BEGIN DOCUMENT SEGMENT
# Northern Arizona?



## Larkspur (Sep 30, 2009)

Hi!

I was wondering if any one knows of *OR* would be willing to start up a support group in Northern Arizona? I am living about 2 hours north of Phoenix. I haven't been able to find any groups near me. I would be willing to start something, if I knew of some other interested people.  

.


----------



## always starting over (Mar 15, 2013)

I'm posting because I used to live where you live. Pretty random and good luck finding people for a group! Part of the reason I moved is because of how stressed I was there.

I mean it's pretty obvious which city you're talking about, but I won't say out of respect for privacy.


----------



## Larkspur (Sep 30, 2009)

Thanks for replying! What a small world. Haha, yea, I want to move but I'm unable to right now.


----------



## arnie (Jan 24, 2012)

What's wrong with living in Arizona?


----------



## Larkspur (Sep 30, 2009)

Nothing wrong with Arizona. I'm just not a big fan of the town I'm in. It's a nice place to visit...I just don't want to live here anymore. Haha.


Hmmm...still in search of support groups/people.


----------



## Evo1114 (Dec 9, 2012)

Are you in Flagstaff? If so, how could you not like it?
END DOCUMENT SEGMENT
TASK PROMPT: Reproduce the part of the forum thread starting with "I mean it's" and going on through "to right now.". Base your answers on the forum thread alone.
BEGIN RECORDED DATA
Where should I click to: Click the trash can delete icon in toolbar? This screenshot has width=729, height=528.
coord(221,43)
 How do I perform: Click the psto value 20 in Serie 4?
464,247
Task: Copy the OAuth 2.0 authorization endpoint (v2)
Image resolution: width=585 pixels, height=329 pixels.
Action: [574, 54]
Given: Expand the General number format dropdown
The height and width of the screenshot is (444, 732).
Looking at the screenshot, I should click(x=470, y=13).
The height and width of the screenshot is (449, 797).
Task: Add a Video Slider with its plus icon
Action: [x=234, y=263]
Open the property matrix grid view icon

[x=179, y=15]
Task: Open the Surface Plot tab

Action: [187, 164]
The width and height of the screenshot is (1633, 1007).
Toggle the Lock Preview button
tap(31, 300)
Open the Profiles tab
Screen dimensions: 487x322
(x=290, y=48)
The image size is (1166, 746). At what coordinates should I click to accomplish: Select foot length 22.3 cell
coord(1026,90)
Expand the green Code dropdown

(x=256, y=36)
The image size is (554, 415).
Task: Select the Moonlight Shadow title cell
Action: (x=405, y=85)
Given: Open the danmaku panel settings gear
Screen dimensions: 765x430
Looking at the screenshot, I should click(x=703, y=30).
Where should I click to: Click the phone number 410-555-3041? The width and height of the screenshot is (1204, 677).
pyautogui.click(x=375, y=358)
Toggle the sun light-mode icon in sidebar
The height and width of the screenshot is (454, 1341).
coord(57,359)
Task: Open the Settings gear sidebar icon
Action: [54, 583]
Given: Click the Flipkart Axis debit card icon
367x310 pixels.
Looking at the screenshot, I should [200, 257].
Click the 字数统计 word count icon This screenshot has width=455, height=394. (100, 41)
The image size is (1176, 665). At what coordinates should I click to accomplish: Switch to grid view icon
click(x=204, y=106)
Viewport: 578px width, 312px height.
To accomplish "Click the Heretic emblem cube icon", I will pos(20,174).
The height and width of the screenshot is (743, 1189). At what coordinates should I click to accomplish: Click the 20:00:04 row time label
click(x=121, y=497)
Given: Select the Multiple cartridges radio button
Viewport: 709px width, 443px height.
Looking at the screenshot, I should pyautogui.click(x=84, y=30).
END RECORDED DATA
RESULT OF THE EXERCISE:
I mean it's pretty obvious which city you're talking about, but I won't say out of respect for privacy.


----------



## Larkspur (Sep 30, 2009)

Thanks for replying! What a small world. Haha, yea, I want to move but I'm unable to right now.